Candyface
écrit à

   


L'Impératrice Sissi

     
   

Votre accouchement

   

Majesté,

Je suis une jeune fille de dix-sept ans qui vous admire énormément et j'aimerais savoir comment s'était déroulé votre premier accouchement. En effet, dans de nombreuses oeuvres retraçant votre existence, j'ai pu constater la difficulté qu'avaient certaines femmes à mettre un enfant au monde à votre époque.

Cette question peut paraître anodine mais j'aimerais beaucoup savoir comment cela se passait réellement.

J'ai également une autre petite question: étiez vous dépressive? Comment avez-vous fait pour vous en sortir? Cela pourrait peut-être m'aider.

Avec un grand respect.



Chère jeune amie,

Curieusement, mes deux premiers accouchements se sont remarquablement bien passés. Environ huit heures, au cours desquelles j’ai à peine gémi, alors que j’ai poussé des cris lamentables lors de la naissance de Rodolphe (une bonne vingtaine d’heures!). La naissance de Valérie, dix ans plus tard, s’est elle aussi très bien passée. C’est dans ma pudeur surtout que j’ai souffert: tout ce monde dans ma chambre, à me regarder dans cette position humiliante! Et pas même la consolation de la présence de ma mère, que l’ archiduchesse gardait résolument à distance.
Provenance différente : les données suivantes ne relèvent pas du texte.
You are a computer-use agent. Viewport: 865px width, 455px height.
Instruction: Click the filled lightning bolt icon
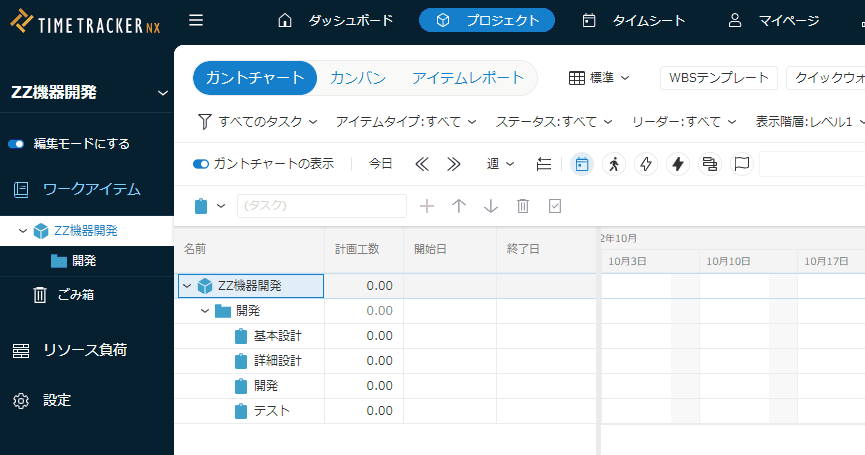click(677, 164)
Heureusement, Franz a été près de moi à chaque naissance, au grand scandale de la Cour et au mépris de tous les usages. Ma belle-mère, ses dames d’honneur et les miennes, la sage-femme et ses aides, le Chef du Protocole, le Grand Maître et la Grande Maîtresse de la Cour, quelques dignitaires affichant les quartiers de noblesse nécessaires, voilà la cohue qui se pressait dans mes appartement pour me voir accoucher. Et, tout à fait accessoirement, un médecin. Assez curieusement en effet, les médecins, qui ont tendance à scruter notre intimité bien plus qu’il ne le faudrait à mon avis, qui sont prompt à qualifier de «malaise féminin» toute souffrance chez une femme, sont singulièrement absents de cet événement, somme toute dangereux, qu’est la naissance. Pudeur ou ignorance? Le médecin n’ intervient que si les fers sont nécessaires et pour signer l’acte de naissance constatant le sexe de l’enfant. Et pour proférer des énormités du genre que le fait d’allaiter mon fils risquerait de me rendre malade! Comme s’il n’était pas naturel pour une femme d’allaiter son enfant depuis que le monde est monde! Mais comme ma belle-mère avait déjà choisi une nourrice, elle n’allait certes pas m’encourager à créer ce lien avec mon fils; le bon docteur avait donc choisi son camp.

Dépressive? Je ne crois pas, chère enfant. Pour ce que j’en sais – le Dr. Freud est installé depuis peu sur la Bergstrasse, et mon intérêt pour la folie me porte à lire quelque peu sur ses travaux – la dépression serait une maladie qui se soigne et surtout se guérit. Un voile sur l’âme, un cœur brisé à jamais par les deuils et le malheur, est-ce une maladie qui se guérit? En tout être humain vient un moment où la flamme s’éteint à l’ intérieur. Ce n’est pas une dépression. C’est la mort de l’âme, tout simplement. Je suis morte depuis longtemps, seul mon corps se meut parmi les vivants, et les voilà tout surpris de me trouver si semblables à eux. Mais ce n’est qu’un vieux costume que je sors de temps à autres, le temps d’une représentation, avant de retourner à mes fantômes. La douleur m’est désormais plus précieuse que la vie.